Read by Randall Bezanson
November 8, 2001
Agudas Achim Congregation Synagogue
He could not even imitate himself. One never knew in advance just what he might say or do. He seemed to be unpredictable. The only thing that was predictable was that he would see things as others did not see them and that he would leave you laughing. In a way he was our modern Dante, writing his Inferno. He depicted all the hellish experiences of humans and then turned it all into a divine comedy.
We first met back in 1979 when I was a moderator at the Executive Seminar of the Aspen Institute. It was a rare group. In the 26 years that I moderated at Aspen, I found that just about every group resolved to have reunions. Few did. Some did just once. But this group has met for 22 consecutive annual reunions. It was a rare collection of minds. And David was the rarest.
Apparently David thought highly of those conversations. He invited me to do a mini-seminar for the faculty of the law school at the University of Iowa. It was a most unusual exercise. But what was unusual in general was the usual thing for David.
In a way, David was an oxymoron, a self-contradictory thing. In his concern for man’s fate and man’s future, he was profoundly serious. Yet, somehow, he managed to put it all in terms that were entrancing, enchanting, and — above all — full of penetrating humor.

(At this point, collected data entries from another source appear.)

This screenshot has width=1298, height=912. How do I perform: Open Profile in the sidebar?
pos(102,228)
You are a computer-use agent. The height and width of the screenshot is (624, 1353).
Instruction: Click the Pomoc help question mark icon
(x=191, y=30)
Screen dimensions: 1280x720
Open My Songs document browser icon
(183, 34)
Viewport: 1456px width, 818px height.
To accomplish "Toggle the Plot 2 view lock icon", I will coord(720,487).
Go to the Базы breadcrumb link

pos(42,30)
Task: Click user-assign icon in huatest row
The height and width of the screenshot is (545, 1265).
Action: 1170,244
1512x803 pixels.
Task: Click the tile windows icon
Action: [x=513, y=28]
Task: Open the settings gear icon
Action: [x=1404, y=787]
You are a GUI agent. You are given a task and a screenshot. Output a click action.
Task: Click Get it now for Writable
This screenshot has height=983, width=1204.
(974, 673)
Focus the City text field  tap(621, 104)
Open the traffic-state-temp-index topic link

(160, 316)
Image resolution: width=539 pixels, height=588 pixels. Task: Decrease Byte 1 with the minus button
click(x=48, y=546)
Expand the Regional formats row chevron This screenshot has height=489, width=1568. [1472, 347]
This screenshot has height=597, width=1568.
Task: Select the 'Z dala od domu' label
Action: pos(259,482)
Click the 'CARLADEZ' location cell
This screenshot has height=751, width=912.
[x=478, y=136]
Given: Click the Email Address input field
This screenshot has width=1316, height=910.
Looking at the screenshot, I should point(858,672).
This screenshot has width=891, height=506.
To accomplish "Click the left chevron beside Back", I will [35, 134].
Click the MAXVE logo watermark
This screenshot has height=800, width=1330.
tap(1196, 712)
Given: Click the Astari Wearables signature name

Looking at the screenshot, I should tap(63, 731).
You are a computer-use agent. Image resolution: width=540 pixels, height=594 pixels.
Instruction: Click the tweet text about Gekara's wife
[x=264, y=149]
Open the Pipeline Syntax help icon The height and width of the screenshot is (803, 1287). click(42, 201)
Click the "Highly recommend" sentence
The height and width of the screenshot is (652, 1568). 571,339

Were he with us today, he might well say, “I told you so.” He was always much aware of man’s inhumanity to man. But, then, David might add. “It happened before; it will happen again. Yet, somehow we stupid selfish semi-savage animals have managed to survive.”
David was the ultimate pessimistic optimist. He is no longer with us. But, he pointed the way for us and those to follow to see both the dark cloud and the silver lining. And for that we will remember him.